## Work item
Images do not belong in the copy; retype the rest of the entries below exactly.

## Listed entries

#####

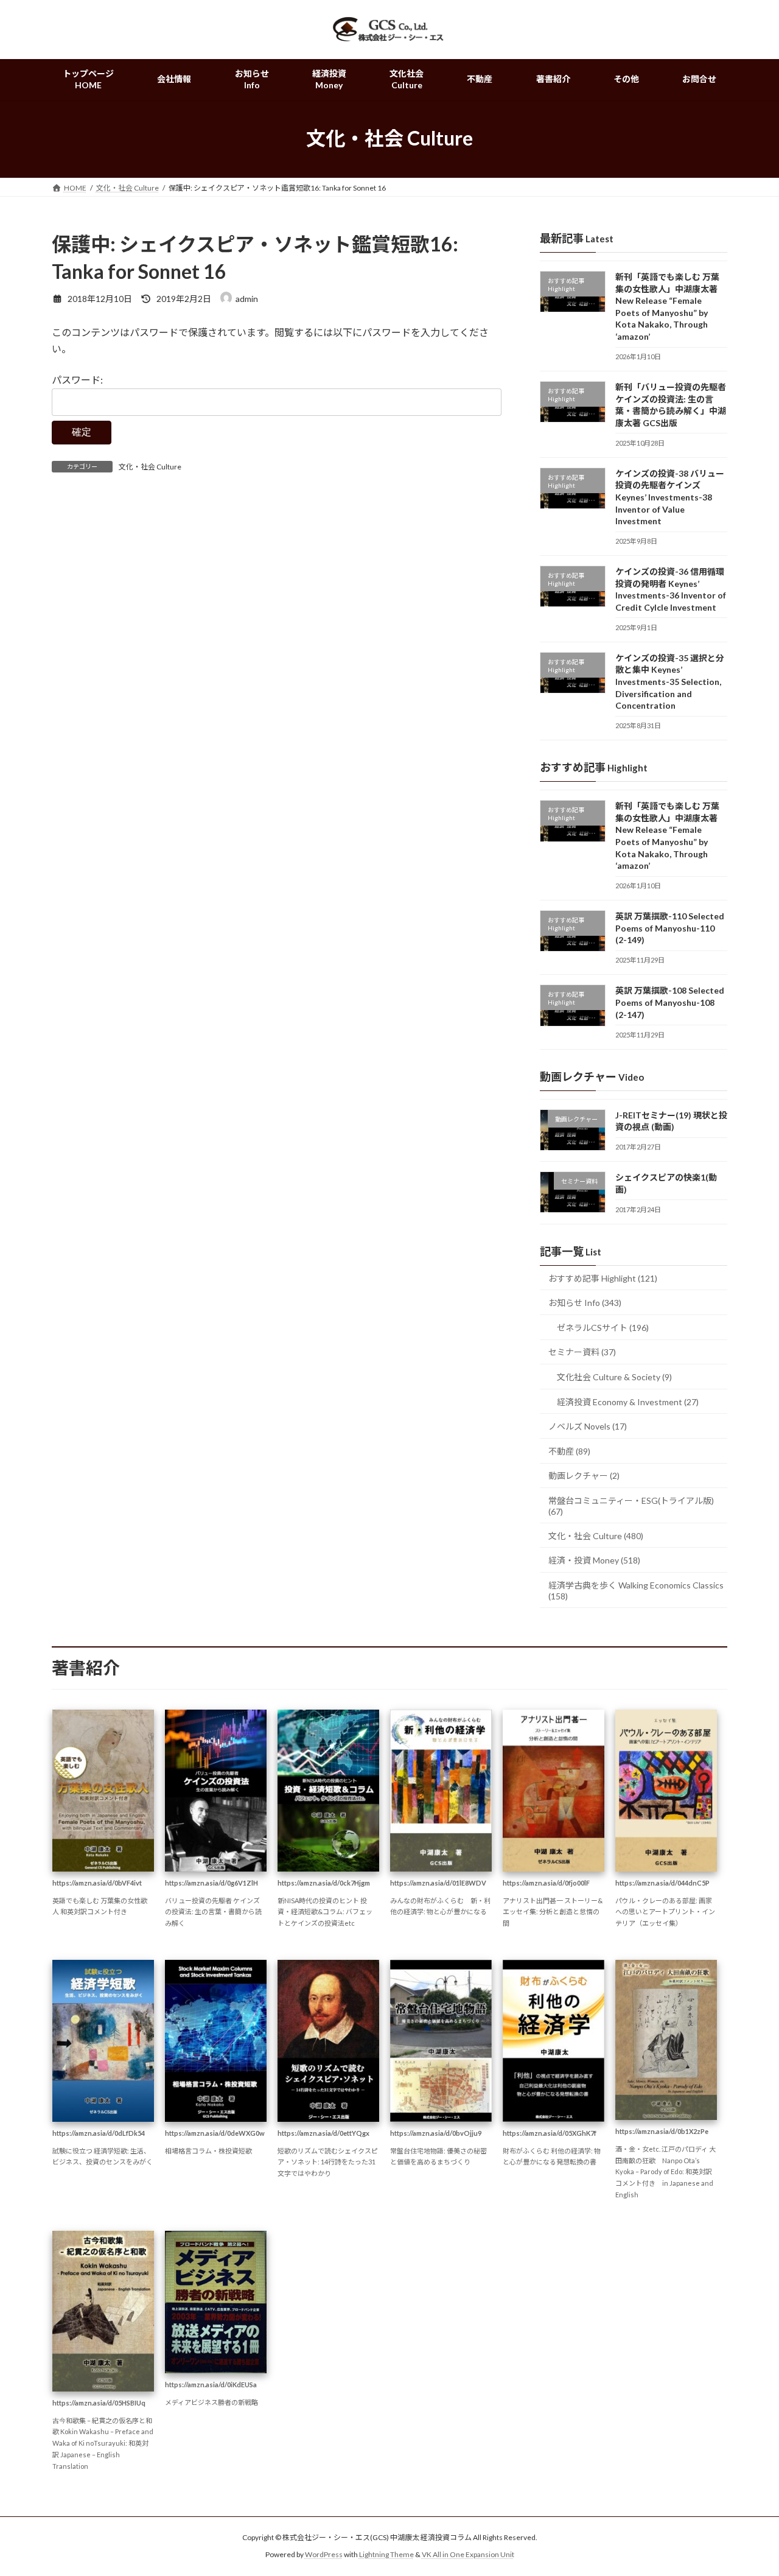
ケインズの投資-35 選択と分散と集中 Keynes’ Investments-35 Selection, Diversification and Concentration (669, 682)
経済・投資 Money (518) (594, 1560)
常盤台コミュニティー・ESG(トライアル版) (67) (631, 1506)
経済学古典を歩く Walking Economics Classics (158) (636, 1590)
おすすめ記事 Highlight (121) (602, 1277)
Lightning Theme (386, 2555)
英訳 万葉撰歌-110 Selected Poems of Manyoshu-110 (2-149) (669, 928)
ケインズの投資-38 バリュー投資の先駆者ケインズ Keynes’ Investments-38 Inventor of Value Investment (669, 496)
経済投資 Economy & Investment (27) (628, 1401)
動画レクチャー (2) (584, 1475)
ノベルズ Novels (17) (587, 1426)
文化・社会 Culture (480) (595, 1535)
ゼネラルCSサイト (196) (603, 1327)
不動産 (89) (569, 1451)
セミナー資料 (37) (582, 1352)
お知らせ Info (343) (584, 1302)
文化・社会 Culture (150, 466)
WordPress (324, 2555)
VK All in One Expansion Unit (468, 2555)
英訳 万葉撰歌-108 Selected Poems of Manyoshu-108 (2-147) (669, 1002)
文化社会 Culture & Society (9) (614, 1377)
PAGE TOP (749, 2487)
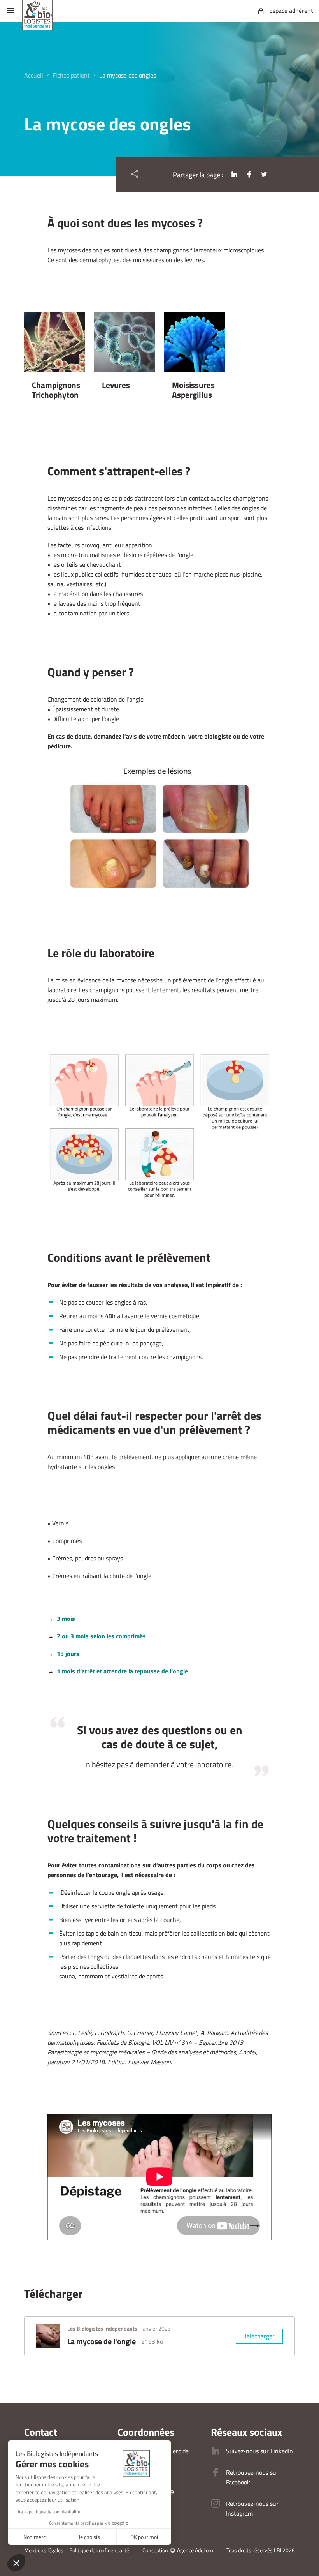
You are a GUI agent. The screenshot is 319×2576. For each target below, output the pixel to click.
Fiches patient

#####

## Answer box
ケインズの投資-35 選択と分散と集中 Keynes’ Investments-35 Selection, Diversification and Concentration (669, 682)
経済・投資 Money (518) (594, 1560)
常盤台コミュニティー・ESG(トライアル版) (67) (631, 1506)
経済学古典を歩く Walking Economics Classics (158) (636, 1590)
おすすめ記事 Highlight (121) (602, 1277)
Lightning Theme (386, 2555)
英訳 万葉撰歌-110 Selected Poems of Manyoshu-110 (2-149) (669, 928)
ケインズの投資-38 バリュー投資の先駆者ケインズ Keynes’ Investments-38 Inventor of Value Investment (669, 496)
経済投資 Economy & Investment (27) (628, 1401)
動画レクチャー (2) (584, 1475)
ノベルズ Novels (17) (587, 1426)
文化・社会 Culture (480) (595, 1535)
ゼネラルCSサイト (196) (603, 1327)
不動産 (89) (569, 1451)
セミナー資料 (37) (582, 1352)
お知らせ Info (343) (584, 1302)
文化・社会 Culture (150, 466)
WordPress (324, 2555)
VK All in One Expansion Unit (468, 2555)
英訳 万葉撰歌-108 Selected Poems of Manyoshu-108 (2-147) (669, 1002)
文化社会 Culture & Society (9) (614, 1377)
PAGE TOP (749, 2487)
You are a GUI agent. The screenshot is 319×2576. For each target below, output the pixel to click.
Fiches patient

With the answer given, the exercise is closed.